I’ve never seen a ghost. I was pretty creeped out at several Civil War battlefields, and I woke up one night at my hotel in the medieval part of Toledo (Spain, not Ohio) hearing chains rattling and convinced my rental car was being towed…even though it was safely parked in a lot several blocks away. But I can’t say that I’ve ever “seen” a ghost. My husband and sister, on the other hand, have seen several. And these are smart, educated, practical people, so if they say they’ve seen ghosts, I believe them.

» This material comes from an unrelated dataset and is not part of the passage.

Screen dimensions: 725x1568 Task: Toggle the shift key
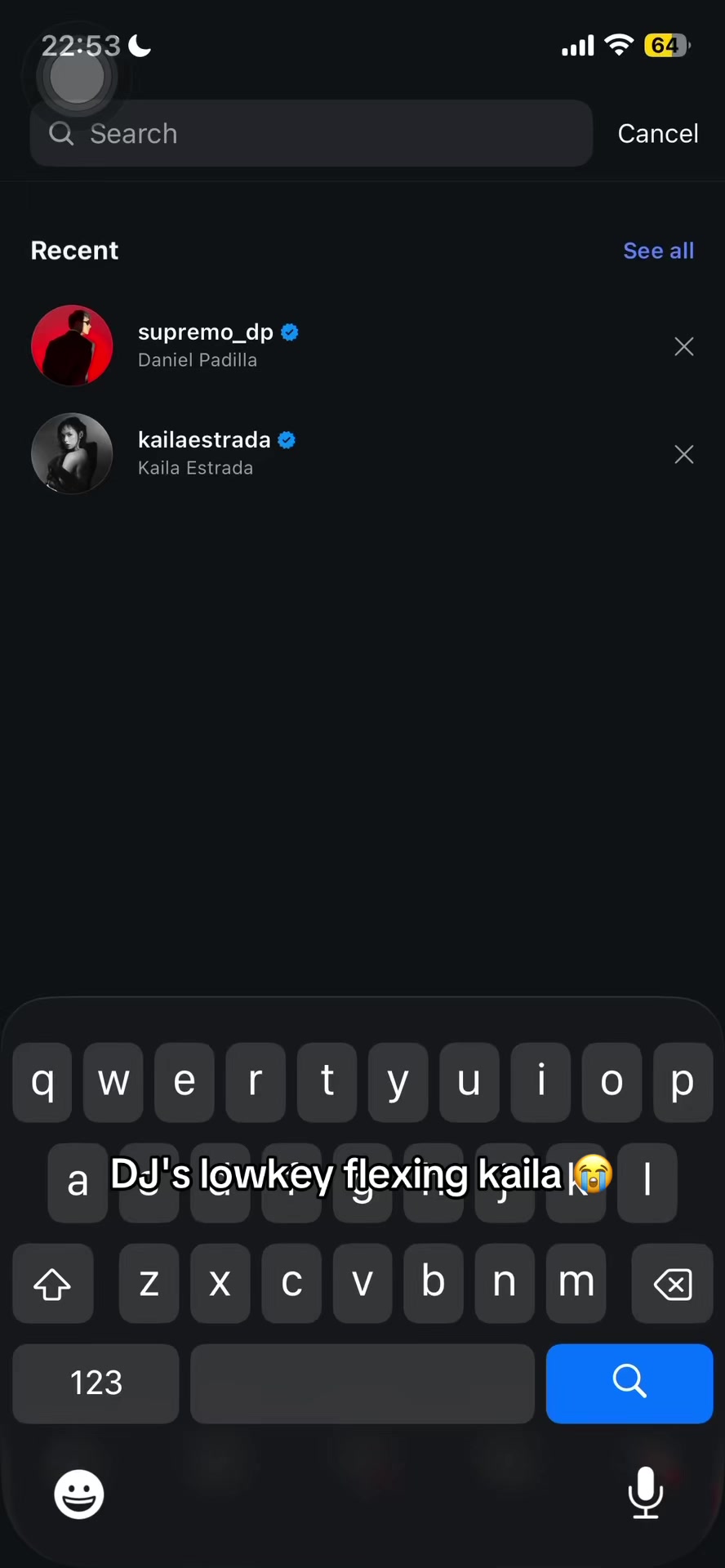(x=53, y=1284)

I have read, though, about lots of ghosts, most recently in the two books I just finished. While at first glance The Marriage of Opposites, by Alice Hoffman (Simon & Schuster, 2015) and American Ghost: A Family’s Haunted Past in the Desert Southwest, by Hannah Nordhaus (HarperCollins, 2015) are quite different, they include a cast of “ghostly” characters that tie them together and make them fun October reading. Set primarily in the disparate locations of the Virgin Island of St. Thomas and Santa Fe, New Mexico, both introduce us to European-born dead women with unfinished business. And they are both extremely well-written.

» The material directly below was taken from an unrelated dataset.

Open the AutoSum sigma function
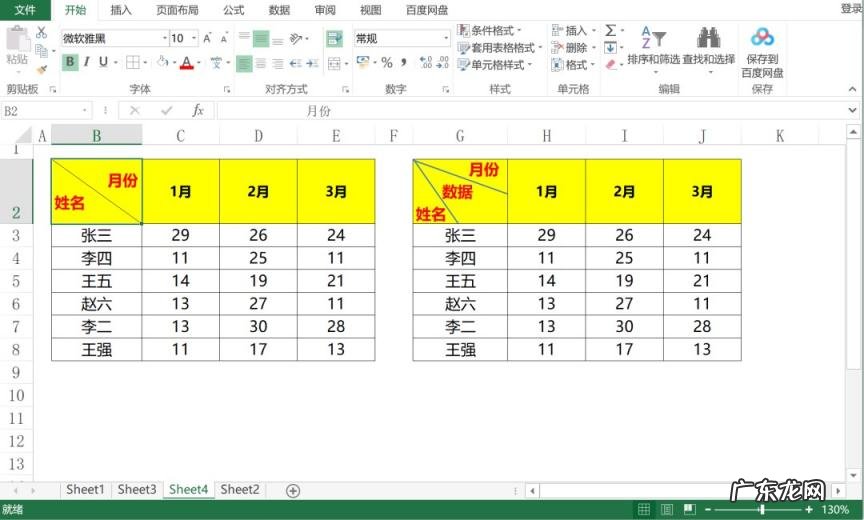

The Marriage of Opposites is not particularly a ghost story, though. It fictionalizes the life of Rachel Pomié Petit Pizzarro, the mother of Impressionist painter Camille Pissarro. Hers is a fascinating story. A member of a close-knit Jewish family fleeing European persecution, Rachel is first married to a much older business partner of her father’s (his first wife is a fairly influential ghost in this novel). When he dies and his nephew comes from France to oversee his affairs, she and the nephew fall in love, in contravention of community taboos against marriage between “family” members. They do eventually prevail and marry, but when one of their sons chafes against the expectation that he will follow in the family business and chooses to pursue art instead, they initially disapprove. How Rachel comes to accept her son’s talent and different life choices (including, paradoxically, a Christian wife of lower social standing) makes this novel engaging and thoughtful. And in the hands of Alice Hoffman, magical. Hoffman has been compared to Gabriel García Márquez, and I suppose the tropical setting of this particular novel could lead one to that conclusion, but I find her approach to magical realism to be a bit kinder and gentler.
As someone married to a painter, I also found the descriptions of a young Pissarro’s obsession with capturing colors, light, and shapes to be spot on. In many ways, Hoffman’s narrative takes on an Impressionistic feel of its own. With her exquisite writing, his lovely novel comes as close as I’ve ever read to really capturing the experience of viewing a painting. Or of sensing the presence of a ghost in the corner of the room.
In contrast, the whole point of American Ghost is to explore the life of Julia Schuster Staab, the great-great-grandmother of Boulder author Hannah Nordhaus and “Santa Fe’s most famous ghost.” Julia is believed to haunt the La Posada hotel, which was originally the extravagant home built by her husband, Abraham, one of the wealthiest and most influential men in 19th century Santa Fe. Julia and Abraham were also Jewish, of German origin, and it becomes clear that while Abraham thrived in the rough and tumble American Southwest, Julia did not.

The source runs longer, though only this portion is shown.